(What is asked): Rewrite the rows from the start of the records through the line containing "pos(518,195)", replacing "Instruction" with "Command" and leaving everything else unchanged.

(Information provided):
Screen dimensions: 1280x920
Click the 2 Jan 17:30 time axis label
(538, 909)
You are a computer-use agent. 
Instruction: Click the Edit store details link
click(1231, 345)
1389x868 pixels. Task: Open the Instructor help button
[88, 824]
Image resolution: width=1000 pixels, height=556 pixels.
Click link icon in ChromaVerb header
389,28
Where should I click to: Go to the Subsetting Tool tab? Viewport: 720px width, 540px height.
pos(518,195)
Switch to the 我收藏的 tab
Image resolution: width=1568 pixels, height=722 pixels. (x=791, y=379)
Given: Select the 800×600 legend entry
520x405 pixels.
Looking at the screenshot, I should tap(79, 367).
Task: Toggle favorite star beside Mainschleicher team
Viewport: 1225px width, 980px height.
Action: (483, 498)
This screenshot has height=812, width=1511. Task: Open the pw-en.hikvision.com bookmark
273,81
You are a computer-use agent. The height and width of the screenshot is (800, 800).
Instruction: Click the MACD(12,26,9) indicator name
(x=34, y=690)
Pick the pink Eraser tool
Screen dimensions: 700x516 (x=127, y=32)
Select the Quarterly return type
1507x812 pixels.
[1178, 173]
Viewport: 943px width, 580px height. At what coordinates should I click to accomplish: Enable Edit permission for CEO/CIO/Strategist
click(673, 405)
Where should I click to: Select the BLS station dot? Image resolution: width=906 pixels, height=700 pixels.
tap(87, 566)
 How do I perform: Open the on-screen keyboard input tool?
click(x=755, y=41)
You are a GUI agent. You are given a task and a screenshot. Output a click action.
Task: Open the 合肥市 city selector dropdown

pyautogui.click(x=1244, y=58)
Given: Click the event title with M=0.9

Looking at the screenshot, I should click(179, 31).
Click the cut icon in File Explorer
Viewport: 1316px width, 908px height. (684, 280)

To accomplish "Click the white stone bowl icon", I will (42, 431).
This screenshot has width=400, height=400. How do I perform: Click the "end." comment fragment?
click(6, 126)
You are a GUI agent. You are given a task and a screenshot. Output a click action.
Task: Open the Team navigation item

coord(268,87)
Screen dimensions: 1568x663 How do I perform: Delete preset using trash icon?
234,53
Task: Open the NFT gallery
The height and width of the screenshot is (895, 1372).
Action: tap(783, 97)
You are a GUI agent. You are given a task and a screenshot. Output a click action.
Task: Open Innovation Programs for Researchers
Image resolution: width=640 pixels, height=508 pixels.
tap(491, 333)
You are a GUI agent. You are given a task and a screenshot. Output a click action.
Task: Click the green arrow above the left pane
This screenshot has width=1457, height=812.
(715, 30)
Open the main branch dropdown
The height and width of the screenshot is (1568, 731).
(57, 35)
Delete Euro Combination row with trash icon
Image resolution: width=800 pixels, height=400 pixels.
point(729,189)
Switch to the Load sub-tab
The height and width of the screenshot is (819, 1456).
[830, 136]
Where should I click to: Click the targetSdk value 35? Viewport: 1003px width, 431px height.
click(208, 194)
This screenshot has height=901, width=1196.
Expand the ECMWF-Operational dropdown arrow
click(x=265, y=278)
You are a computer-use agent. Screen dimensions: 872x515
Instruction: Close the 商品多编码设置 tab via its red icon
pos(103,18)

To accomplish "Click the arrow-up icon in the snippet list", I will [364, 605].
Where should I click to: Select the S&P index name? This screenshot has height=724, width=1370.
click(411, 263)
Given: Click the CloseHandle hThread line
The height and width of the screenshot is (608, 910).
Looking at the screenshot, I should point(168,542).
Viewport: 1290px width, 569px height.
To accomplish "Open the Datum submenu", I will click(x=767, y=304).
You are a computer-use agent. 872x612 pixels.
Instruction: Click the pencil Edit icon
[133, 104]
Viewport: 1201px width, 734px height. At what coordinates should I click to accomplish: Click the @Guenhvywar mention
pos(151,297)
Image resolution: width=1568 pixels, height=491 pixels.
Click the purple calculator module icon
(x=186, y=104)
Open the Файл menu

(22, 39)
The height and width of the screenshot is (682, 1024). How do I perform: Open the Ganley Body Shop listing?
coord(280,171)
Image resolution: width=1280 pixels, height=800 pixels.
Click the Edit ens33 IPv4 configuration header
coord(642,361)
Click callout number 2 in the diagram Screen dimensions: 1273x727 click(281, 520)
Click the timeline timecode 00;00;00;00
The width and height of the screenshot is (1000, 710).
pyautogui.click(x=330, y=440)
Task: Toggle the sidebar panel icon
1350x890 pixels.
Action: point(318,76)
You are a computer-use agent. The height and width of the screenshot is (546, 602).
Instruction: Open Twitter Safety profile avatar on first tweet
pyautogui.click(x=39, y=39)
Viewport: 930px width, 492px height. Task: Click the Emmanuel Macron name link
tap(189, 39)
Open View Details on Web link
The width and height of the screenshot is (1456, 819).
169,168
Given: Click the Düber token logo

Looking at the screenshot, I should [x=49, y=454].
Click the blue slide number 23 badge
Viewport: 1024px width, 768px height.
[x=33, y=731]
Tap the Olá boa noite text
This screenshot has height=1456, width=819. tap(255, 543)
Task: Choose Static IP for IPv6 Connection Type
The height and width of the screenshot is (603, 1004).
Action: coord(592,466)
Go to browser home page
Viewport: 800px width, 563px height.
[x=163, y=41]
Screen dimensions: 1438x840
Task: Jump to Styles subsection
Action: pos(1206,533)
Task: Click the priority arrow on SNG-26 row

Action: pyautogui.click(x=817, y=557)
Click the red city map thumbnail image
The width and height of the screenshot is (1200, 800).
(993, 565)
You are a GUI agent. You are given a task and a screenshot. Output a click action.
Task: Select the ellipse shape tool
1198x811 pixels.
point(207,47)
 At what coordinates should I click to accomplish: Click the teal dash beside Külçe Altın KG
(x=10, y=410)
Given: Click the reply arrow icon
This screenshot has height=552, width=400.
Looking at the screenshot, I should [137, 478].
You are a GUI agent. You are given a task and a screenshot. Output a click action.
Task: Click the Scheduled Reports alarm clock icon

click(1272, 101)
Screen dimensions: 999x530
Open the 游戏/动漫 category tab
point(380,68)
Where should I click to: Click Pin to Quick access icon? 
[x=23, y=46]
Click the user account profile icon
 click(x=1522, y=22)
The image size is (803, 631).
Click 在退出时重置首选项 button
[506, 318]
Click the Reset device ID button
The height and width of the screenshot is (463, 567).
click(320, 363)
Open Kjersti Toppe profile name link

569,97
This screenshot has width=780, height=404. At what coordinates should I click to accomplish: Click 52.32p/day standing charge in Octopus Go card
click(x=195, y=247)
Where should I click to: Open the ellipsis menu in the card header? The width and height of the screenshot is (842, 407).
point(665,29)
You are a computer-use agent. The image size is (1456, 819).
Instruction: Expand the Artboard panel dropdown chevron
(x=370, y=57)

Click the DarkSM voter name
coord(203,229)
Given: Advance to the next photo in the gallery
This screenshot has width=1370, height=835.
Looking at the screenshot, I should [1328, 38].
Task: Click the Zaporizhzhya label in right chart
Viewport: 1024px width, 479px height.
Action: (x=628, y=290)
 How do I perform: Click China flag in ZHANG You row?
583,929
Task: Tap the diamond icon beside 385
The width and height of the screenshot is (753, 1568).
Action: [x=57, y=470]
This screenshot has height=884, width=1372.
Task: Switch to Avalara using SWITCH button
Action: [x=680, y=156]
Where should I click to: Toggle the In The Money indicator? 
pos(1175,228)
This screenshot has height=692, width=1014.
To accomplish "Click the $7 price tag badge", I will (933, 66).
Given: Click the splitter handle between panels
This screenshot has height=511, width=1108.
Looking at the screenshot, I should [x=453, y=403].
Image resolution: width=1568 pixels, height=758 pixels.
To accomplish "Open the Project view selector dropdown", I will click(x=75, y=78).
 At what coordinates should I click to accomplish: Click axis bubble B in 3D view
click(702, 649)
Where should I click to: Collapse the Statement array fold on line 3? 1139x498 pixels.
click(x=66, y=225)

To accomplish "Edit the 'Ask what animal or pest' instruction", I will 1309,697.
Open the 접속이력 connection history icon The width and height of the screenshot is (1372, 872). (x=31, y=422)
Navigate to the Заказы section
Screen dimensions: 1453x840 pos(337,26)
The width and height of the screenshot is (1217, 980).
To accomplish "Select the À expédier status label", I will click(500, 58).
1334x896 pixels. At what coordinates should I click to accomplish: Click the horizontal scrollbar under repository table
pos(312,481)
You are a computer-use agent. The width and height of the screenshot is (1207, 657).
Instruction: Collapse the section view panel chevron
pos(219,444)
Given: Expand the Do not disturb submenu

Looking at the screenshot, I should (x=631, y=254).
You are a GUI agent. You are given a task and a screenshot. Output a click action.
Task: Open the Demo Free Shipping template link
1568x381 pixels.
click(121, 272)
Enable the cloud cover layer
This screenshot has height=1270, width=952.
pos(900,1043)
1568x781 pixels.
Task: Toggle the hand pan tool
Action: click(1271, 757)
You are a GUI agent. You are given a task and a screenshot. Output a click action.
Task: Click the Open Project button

(Written answer):
Screen dimensions: 1280x920
Click the 2 Jan 17:30 time axis label
(538, 909)
You are a computer-use agent. 
Command: Click the Edit store details link
click(1231, 345)
1389x868 pixels. Task: Open the Instructor help button
[88, 824]
Image resolution: width=1000 pixels, height=556 pixels.
Click link icon in ChromaVerb header
389,28
Where should I click to: Go to the Subsetting Tool tab? Viewport: 720px width, 540px height.
pos(518,195)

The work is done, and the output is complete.